For our first article of 2021 we have decided to focus on expectations and predictions for the year ahead. 2020 has forced the Government and its associated regulators to assess the efficiency of organisations in every aspect, from governance to financial reporting and accounting.
Below we have highlighted actual and anticipated changes that we believe will affect the day to day running of your business.
COVID-19 impacted almost every aspect of company governance. Crucially, it exposed the many flaws associated with the rigidity of the Annual General Meeting (AGM) process, as dictated by the Companies Act 2006 and, to a lesser extent as these can be modified, a company’s articles of association.
Safety concerns lead to a blanket ban of large gatherings, including shareholders meetings, and PLCs in particular struggled to defend the exclusion of members from its AGMs; this disruption could have long term effects on director/shareholder relationships. Emergency legislation did allow for meetings virtually however these measures are yet to be extended beyond 31 March 2020.
It has now been reported that the Financial Reporting Council (FRC) will convene a stakeholder group to consider any recommendations for introducing more flexibility to AGMs; we would expect both legislative change and guidance/alternative means. The UK has been slow to accept the benefits of remote working and meeting, however, these attitudes are likely to change in 2021.
Following the end of the transition period and the entering of the UK-EU Trade and Cooperation Agreement on 31 December 2020, the UK has now left the European Union. We anticipate a flurry of updated government guidance and new/amended legislation to follow in the coming months. The Department for Business, Energy and Industrial Services (BEIS) has already sought to further clarify and amend its guidance on accounting requirements for UK companies and EEA organisations. In particular:
o The guidance now states that any UK company, listed on a European Economic Area (EEA) regulated market, will need to check the reporting requirements in their jurisdiction; some will need to certify that their accounts comply with both UK accounting standards and those issued by the International Accounting Standards Board.
o Additionally, it should be noted that EEA companies with a UK subsidiary will no longer qualify for the exemption from producing non-financial information statements and alteration of accounting reference dates has been removed for financial periods beginning on or after 1 January 2021. View the updated guidance
National Security and Investment Bill
As previously discussed at the end of 2020, the government introduced the National Security and Investment Bill to the House of Commons for its first reading. The Bill’s purpose is to give the government further powers to scrutinise and potentially intervene in certain business transactions if it believes national security concerns are present; this will include mergers and acquisitions.
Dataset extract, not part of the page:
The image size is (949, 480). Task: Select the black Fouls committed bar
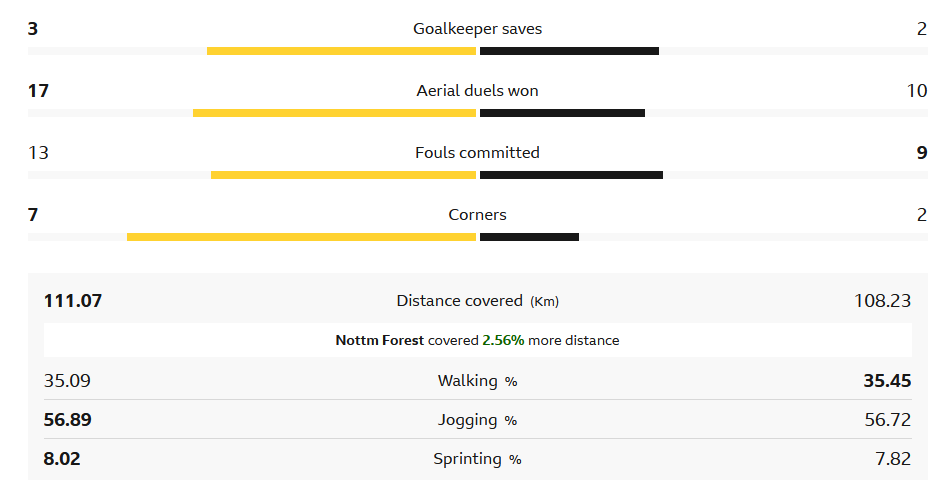coord(571,175)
The government has just finished its consultation period (6th January 2021) on draft definitions of 17 sensitive sectors in which it will be mandatory to notify and gain approval for certain types of transactions. We therefore expect further announcements on the Bill’s parliamentary debate in due course; it should be noted that the Government anticipates a 5-year retrospective period for intervention.
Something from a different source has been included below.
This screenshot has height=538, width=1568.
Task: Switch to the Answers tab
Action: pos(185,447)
The UK climate and eco-system looks to have been one of the only matters to benefit from the COVID-19 pandemic. However, the climate crisis is ongoing and its prevalence in the minds of governments and businesses leaders is set to continue. As such, the BEIS is expected to introduce new reforms to the Companies Act 2006, that will require UK registered entities, including private companies, to make disclosures aligned with those created by the Task Force on Climate-related Financial Disclosures (TCFD), in the strategic report of their annual report and accounts.
It is already mandatory for all premium listed companies to include a statement in their financial reports as to whether their disclosures are consistent with TCFD recommendations, and, importantly, those companies must be able to explain if they have not done so. Consultation on these measures is expected to take place this year with a view to draft regulations by the summer.
Finally, and as discussed previously in our article, we expect the government to push ahead with its reforms of the Companies House service, enhancing its role in the pursuit of better corporate transparency. The framework within which Companies House operates has remined largely unchanged for over 150 years, however we can expect changes and enhancements relating to authentications requirements, identification verification, registrar powers, PSC exemptions and name checks. Subject to the necessary funding, the Government hopes to have a finalised system design and to start user testing by the end of the 2020/2021 financial year.